From Vincent JL et al: Textbook of critical care, ed 7, Philadelphia, 2017, Elsevier.
TABLE 3 Indications, Contraindications, and Complications of the TIPS Procedure
Indications | Relative Contraindications | Contraindications | Acute Complications | Chronic Complications |
---|---|---|---|---|
Upper GI bleeding | Pulmonary hypertension | Right-sided heart failure | Neck hematoma | Congestive heart failure |
Ascites | Severe liver failure | Biliary tract obstruction | Arrhythmia | Portal vein thrombosis |
Hepatic hydrothorax | Portal vein thrombosis | Uncontrolled infection | Stent displacement | Progressive liver failure |
Multiple hepatic cysts | Chronic recurrent disabling hepatic encephalopathy | Hemolysis | Chronic recurrent encephalopathy | |
Hepatocellular carcinoma involving hepatic veins | Bilhemia | Stent dysfunction | ||
Hepatic vein obstruction | TIPSitis | |||
Shunt thrombosis | ||||
Hemoperitoneum | ||||
Hemobilia | ||||
Liver ischemia | ||||
Cardiac failure | ||||
Sepsis |
GI, Gastrointestinal; TIPS, transjugular intrahepatic portosystemic shunt.
From Vincent JL et al: Textbook of critical care, ed 7, Philadelphia, 2017, Elsevier.
Splanchnic arterial vasodilation is increasingly recognized as an important component of the pathophysiology of portal hypertension and ascites.
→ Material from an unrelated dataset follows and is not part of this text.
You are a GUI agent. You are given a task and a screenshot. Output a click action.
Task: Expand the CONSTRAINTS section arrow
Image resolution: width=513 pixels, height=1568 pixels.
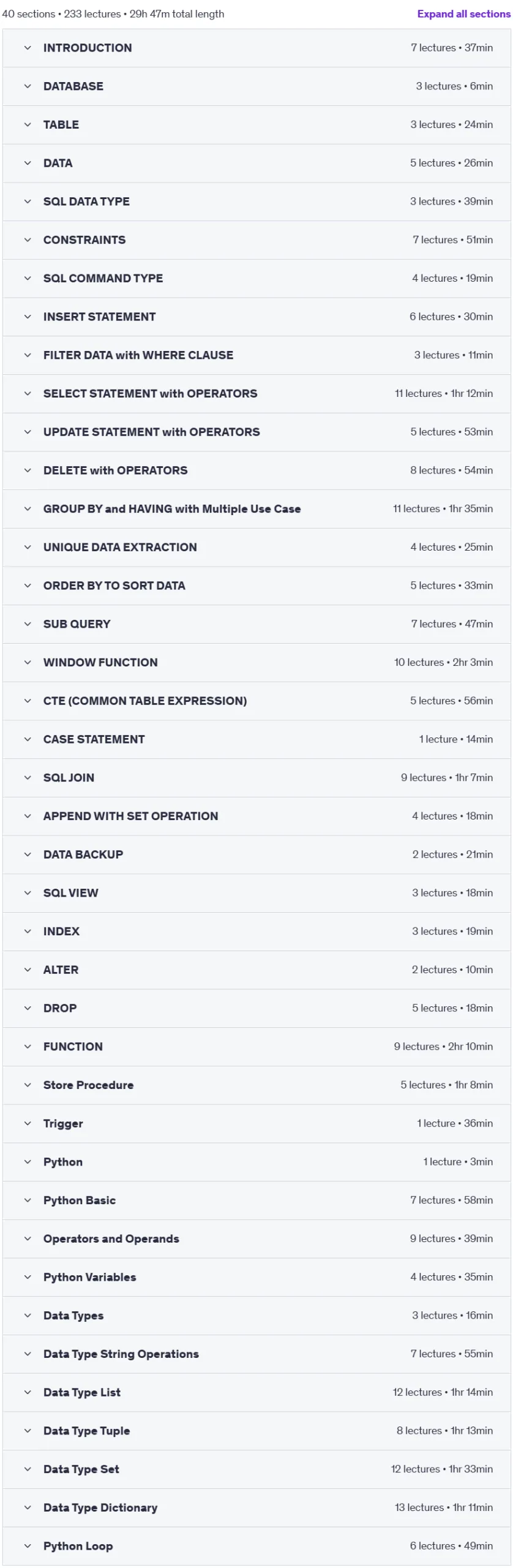28,240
There may be vasodilation in other capillary beds as well; of note, pulmonary arteriolar vasodilation can create a significant shunt fraction and resultant hypoxemia in the absence of chest radiograph or CT chest evidence of parenchymal disease. The diagnosis is suspected when otherwise unexplained hypoxia arises in a patient with cirrhosis, along with platypnea (dyspnea worse when sitting upright) and orthodeoxia (desaturation with upright posture). The diagnosis is confirmed by echocardiography with agitated saline, in which there is delayed appearance of bubbles in the left heart after injection into a peripheral vein.
Portal hypertension and its complications carry significant morbidity and mortality rates. Emphasize ethanol abstinence, provide vaccinations and prophylactic therapy where indicated, and consider early referral to a specialist for assistance with management and consideration for hepatic transplantation.